Exercise objective: Which of the lines below contain the string "agent"? Copy each one.
Data supplied below:
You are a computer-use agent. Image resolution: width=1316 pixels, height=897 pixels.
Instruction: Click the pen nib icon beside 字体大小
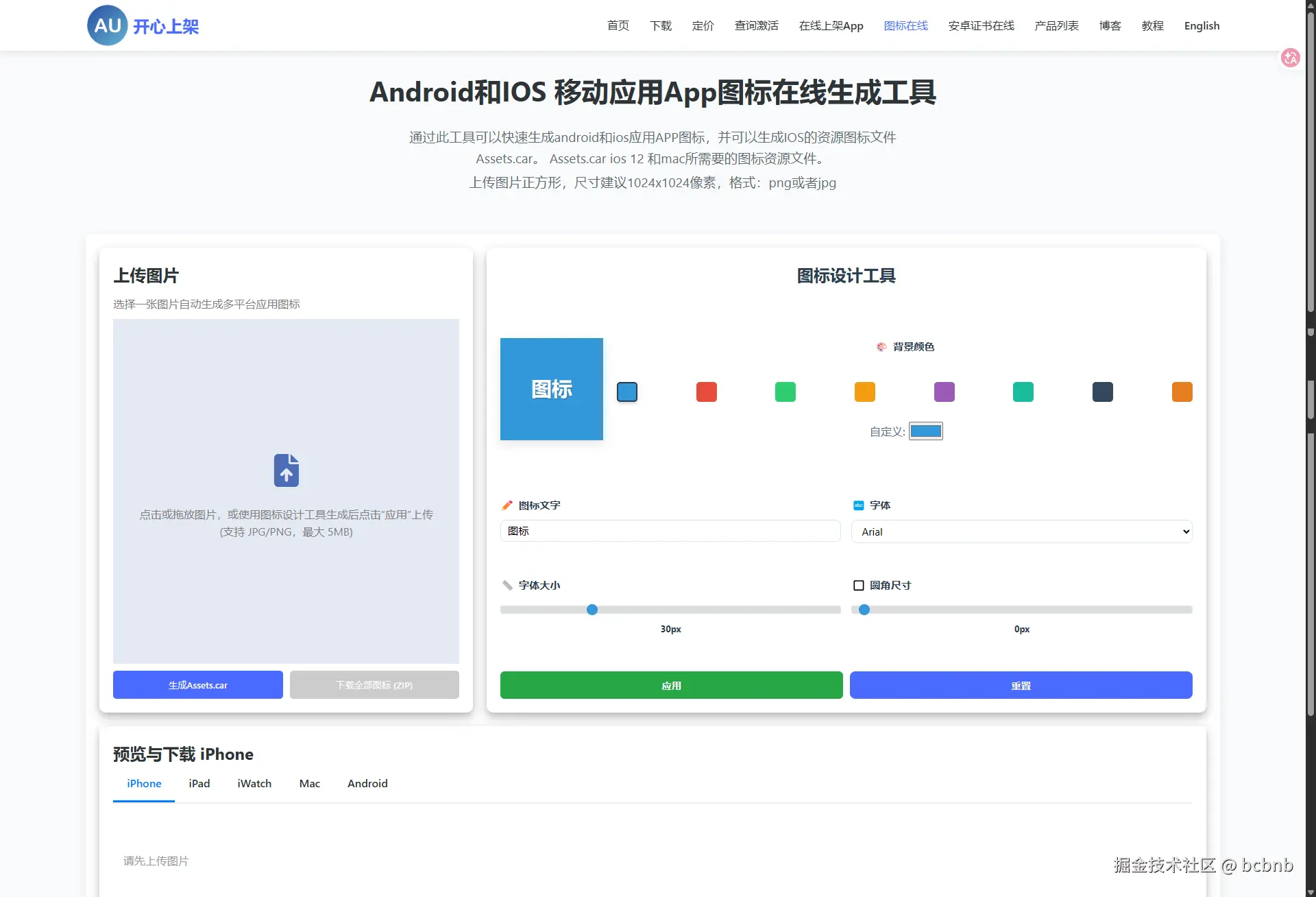point(507,585)
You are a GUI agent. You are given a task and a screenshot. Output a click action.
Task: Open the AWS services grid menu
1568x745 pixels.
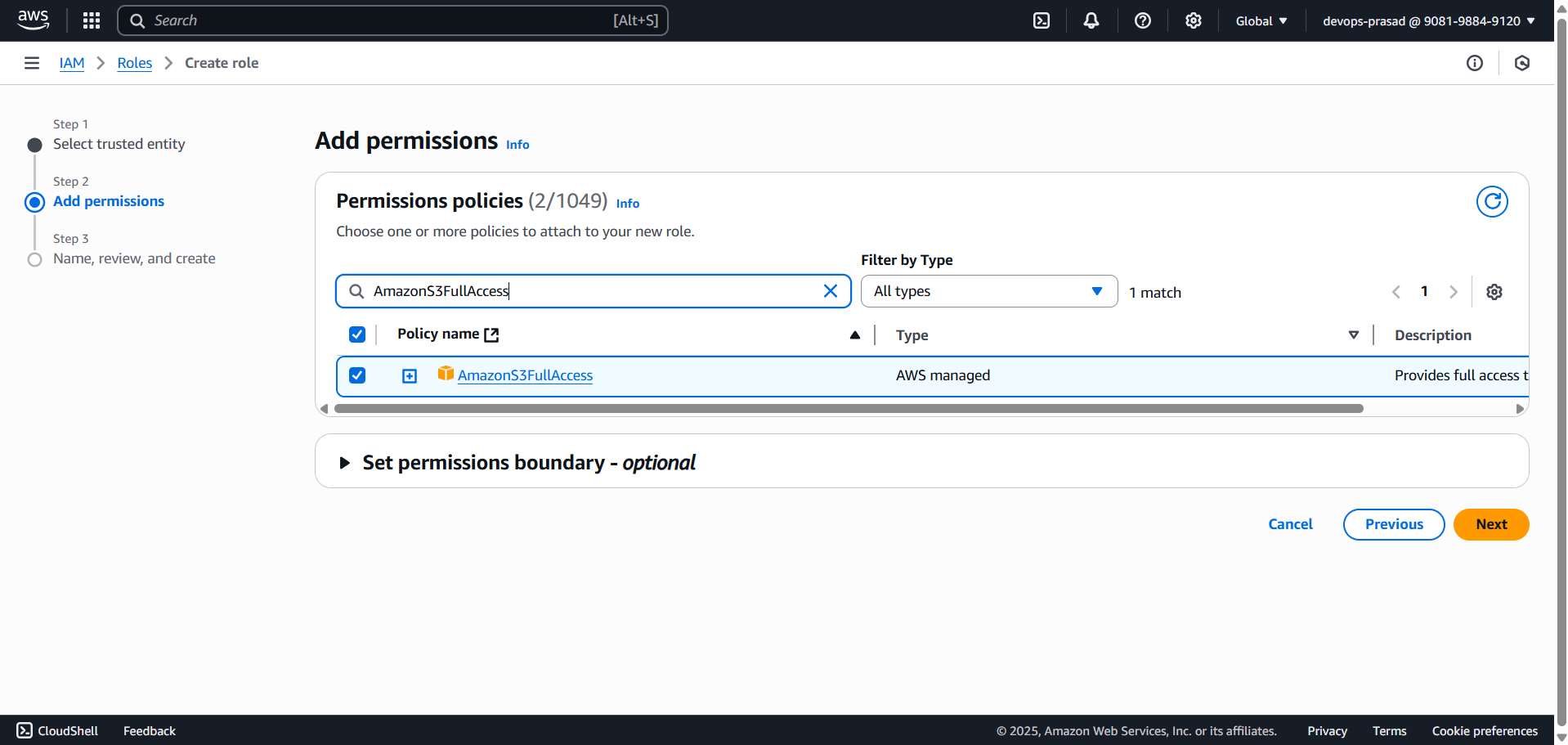click(91, 20)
End of Data supplied.
Solution to this problem:
You are a computer-use agent. Image resolution: width=1316 pixels, height=897 pixels.
You are a GUI agent. You are given a task and a screenshot. Output a click action.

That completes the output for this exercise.